▶ Short problem: Change "Expand" to "Open" in the part that opens at the start of the records and closes with the line containing "tap(57, 425)", keeping everything else the same. Leave the pictures out of your answer.

Records contained in a dataset:

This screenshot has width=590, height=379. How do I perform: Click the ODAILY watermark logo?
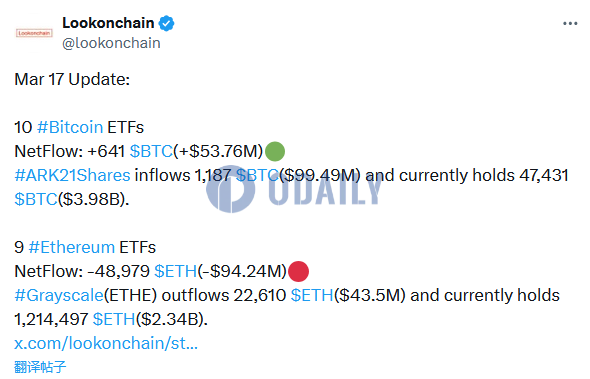(294, 189)
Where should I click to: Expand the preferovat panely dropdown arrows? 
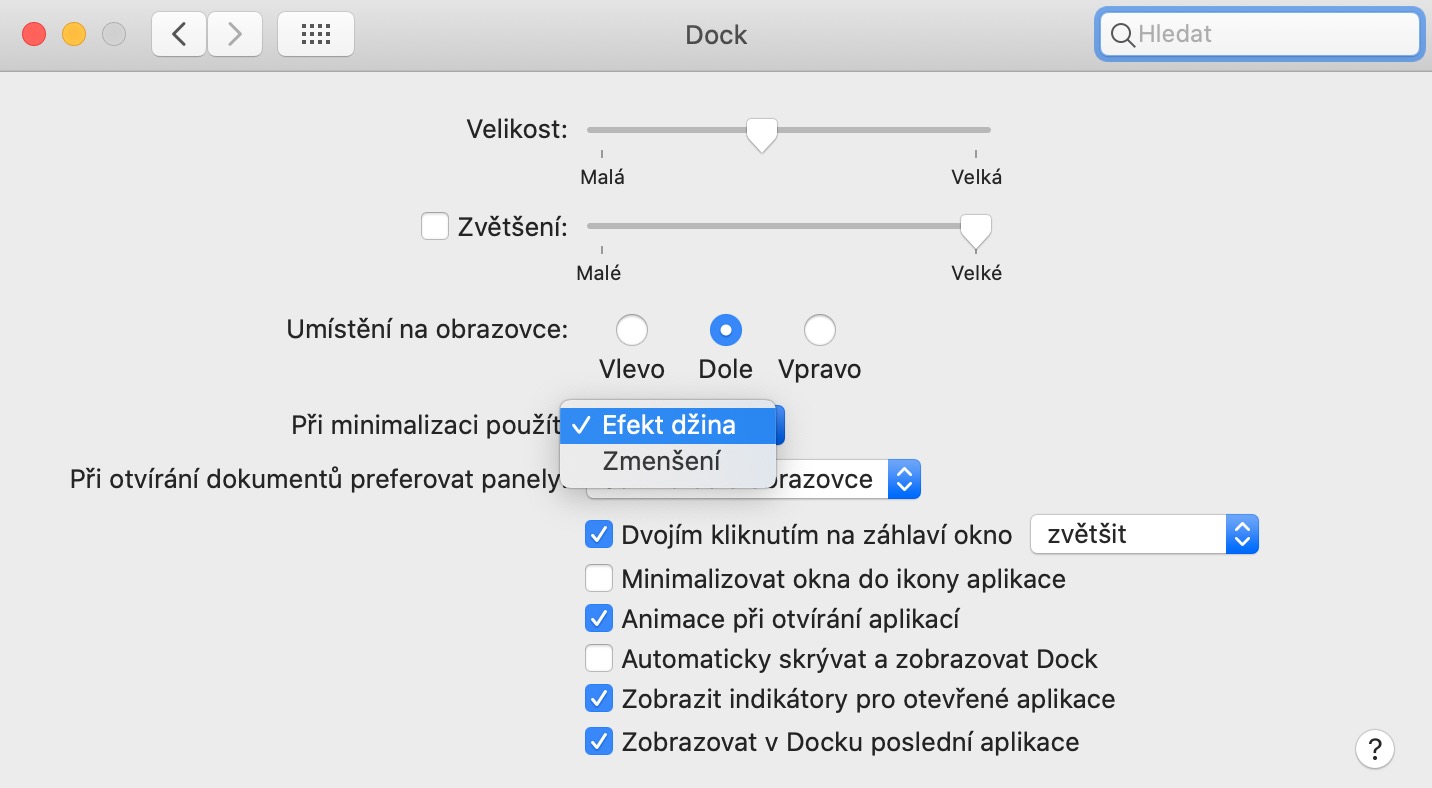coord(904,480)
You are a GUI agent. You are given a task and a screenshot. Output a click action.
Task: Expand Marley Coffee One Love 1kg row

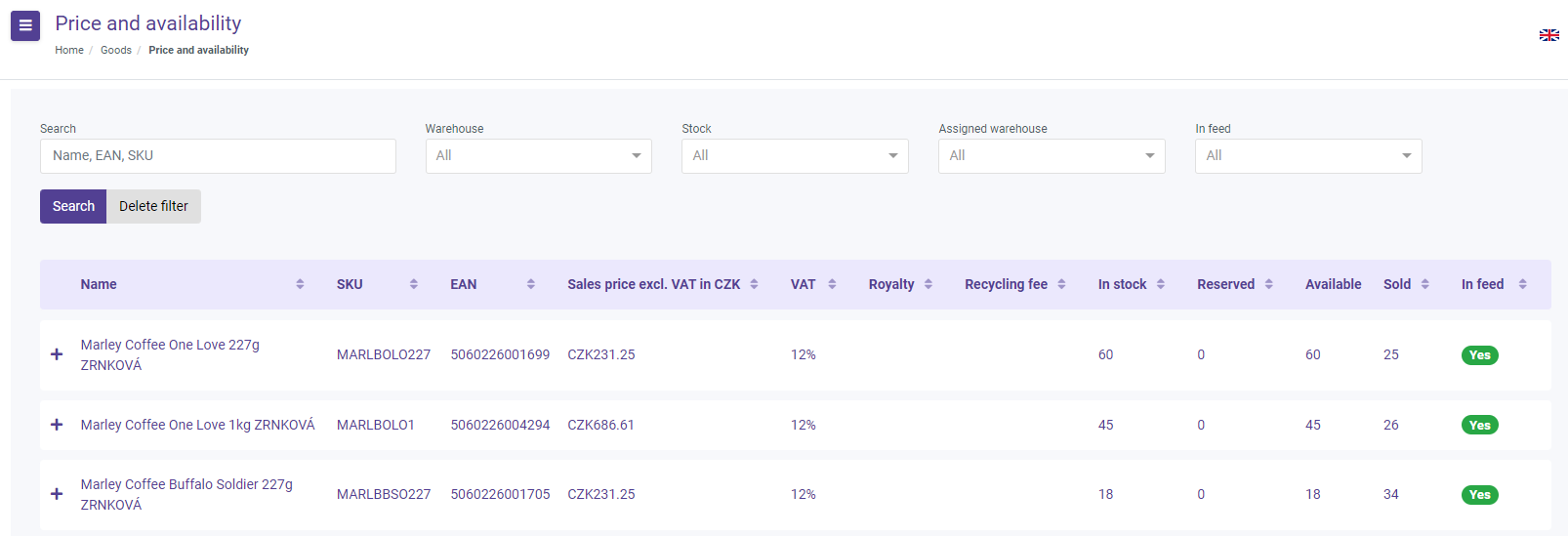tap(57, 425)
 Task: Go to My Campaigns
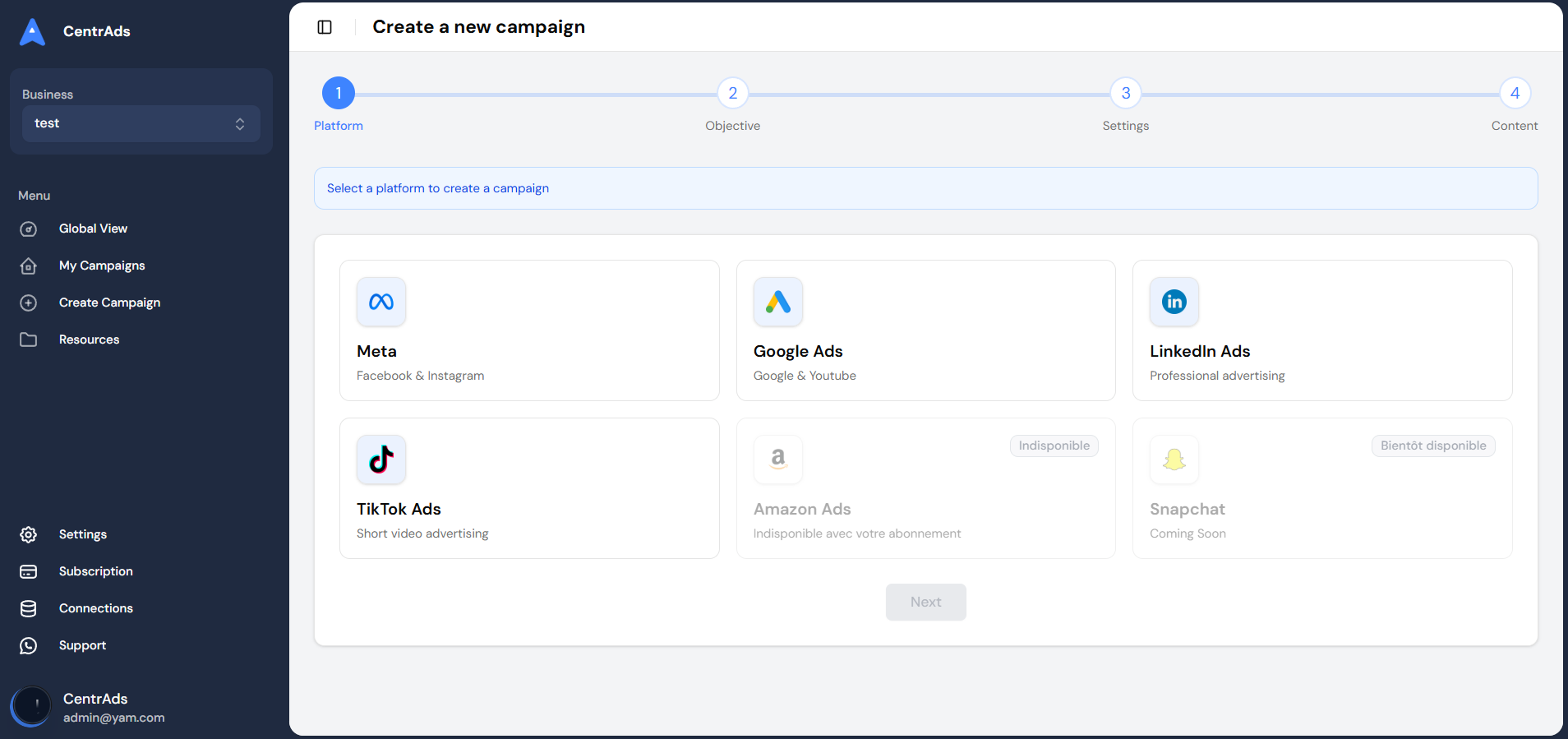click(102, 266)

▶ Response to this exercise:
This screenshot has width=590, height=379. How do I perform: Click the ODAILY watermark logo?
(294, 189)
Where should I click to: Open the preferovat panely dropdown arrows? 
coord(904,480)
You are a GUI agent. You are given a task and a screenshot. Output a click action.
Task: Open Marley Coffee One Love 1kg row

tap(57, 425)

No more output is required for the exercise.